Amor, odio y política
▪ El amor es político. El odio es el territorio de la antipolítica.
El amor es político. El odio es el
territorio de la antipolítica.
El kirchnerismo ama y, durante doce años,
invadía las calles para celebrar la conquista de algún nuevo derecho.
Durante ese mismo tiempo, en muchas menos
ocasiones y con asistencia casi insignificante, la oligarquía de las ciudades
grandes (nos resistimos a llamarlas grandes ciudades), secundadas por
obsecuentes clasemedieros que renegaban de las políticas que los volvieron a
insertar en el mapa social, salían a manifestar su odio. Su único recurso
discursivo: la furia. Su estética: la de una murga bienoliente de bufones y
mamarrachos deslucidos.
Durante la década ganada por el campo
nacional y popular, ha habido una construcción política pergeñada por los
medios monopólicos de comunicación: el odio. A pesar de ser un sentimiento
profundamente anti K, no es sólo eso. Es odio de clase dirigido a la esencia
misma de la política como práctica democrática. Es la siembra de la
antipolítica. No es otro el plan de la derecha que, aggiornada, arremete en nuestro continente con una edición
“mejorada” del Plan Cóndor: el lawfare
(combinación de los términos en inglés law
–ley, lo judicial-, y warfare
–guerra-).
Sin embargo, no se trata sólo de una
acometida del “partido judicial” sobre determinados referentes políticos. Va
mucho más allá. Es la avanzada de una asociación ilícita entre magistrados y
medios monopólicos de comunicación.
Los efectos de este plan son más que
evidentes: un inconsciente colectivo formateado a conveniencia del poder real
que antes se valía de golpes cívico-militar-eclesiásticos para manejar a su
antojo la vida institucional de nuestro país y que en el siglo XXI se concretó
en nuestro país con la llegada por el voto popular de un gobierno de ceos
manejados por los titiriteros del poder real: los monopolios.

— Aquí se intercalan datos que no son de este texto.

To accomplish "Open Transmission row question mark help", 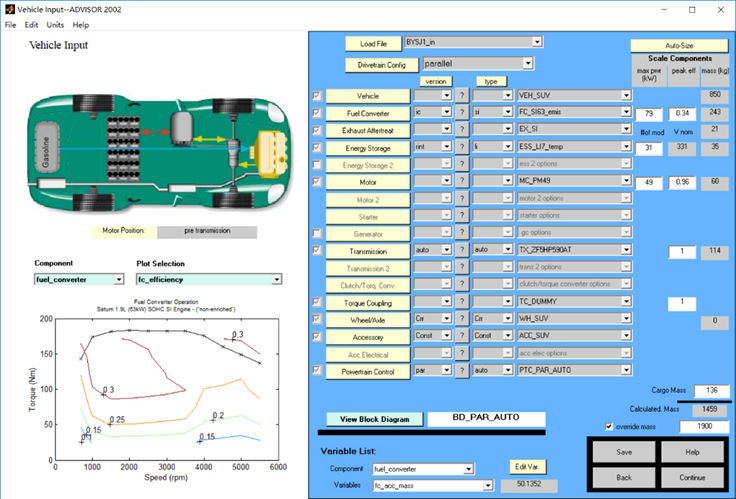I will (463, 250).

Es fundamentalmente en las redes sociales
donde mejor se pueden apreciar los efectos de esta verdadera campaña
antidemocrática y profundamente antipopular. Entre ellos: la opinión sin
fundamentos, la doble moral, la imposición de la voz única, el enjuiciamiento y
linchamiento mediáticos, la lumpenización de las clases menos favorecidas y la
“estocolmización” de las conciencias.
Cuando alguien pide fundamentos de
aseveraciones del tipo “se robaron todo”, la respuesta es un silencio
atronador. No los tienen porque, entre otras razones, el que odia lo hace porque
no puede expresar viva voce lo que
ama: un Estado ausente, políticas represivas, economías esclavizantes y regresivas.
Es memorable la furia que desató en la
población lobotomizada la posible cuenta en el Shore Bank (antiguamente Felton
Bank) que “tendrían” (potencial utilizado por Daniel Santoro, perpetrador de la
operación mediática) Máximo Kirchner y Nilda Garré. La desmentida oficial del
gobierno de norteamericano poco los calmó. Sin embargo, ante las múltiples
cuentas offshore del presidente y de la mayoría de su gabinete la furia se
transforma en silencio. Incluso hay aún hoy quienes adhieren a la idea plantada
hábilmente por el jefe de ministros, Marcos Peña, que esas cuentas son legales
cuando claramente implican, en la más piadosa de las miradas, una cuantiosa
evasión al fisco.
La mafia periodístico-judicial intenta
imponer la voz única como política comunicacional. La mejor prueba es la
“limpieza” que realizaron en los medios televisivos. Sólo quedaron en el aire
las voces de los escribas sin dignidad ni patria que siguen apuntando con dedo
acusador la paja en el ojo ajeno cuando en el propio tienen más de una viga.
Para “matar” a un referente del campo
nacional y popular sólo basta que aparezca imputado en los medios periodísticos
del régimen. Los empleados de estos medios dilapidan su prestigio personal
erigiéndose en jueces apócrifos sin formación jurídica ni moral.
La crisis instalada en nuestro país por el
gobierno de Cambiemos está arrastrando a las clases menos favorecidas al abismo
de la miseria más absoluta. No se trata sólo de negarles recursos económicos.
No. Educación, vivienda, cultura, salud y diversión también les son negados
cada vez con mayor vileza e impunidad.
Por último, las políticas de la mafia
mediático-judicial muestran su mejor logro en la implantación en la conciencia
de nuestro pueblo del síndrome de Estocolmo, aquel trastorno psicológico que
padece una persona que ha sido secuestrada y que termina “enamorado” de sus
captores y verdugos.
Es innegable que el poder echó sobre la
vida de los menos favorecidos la condena social a la esclavitud, el delito y la
prostitución. El problema mayor es que son los mismos pobres los que terminan
asumiendo esa condena social como destino personal.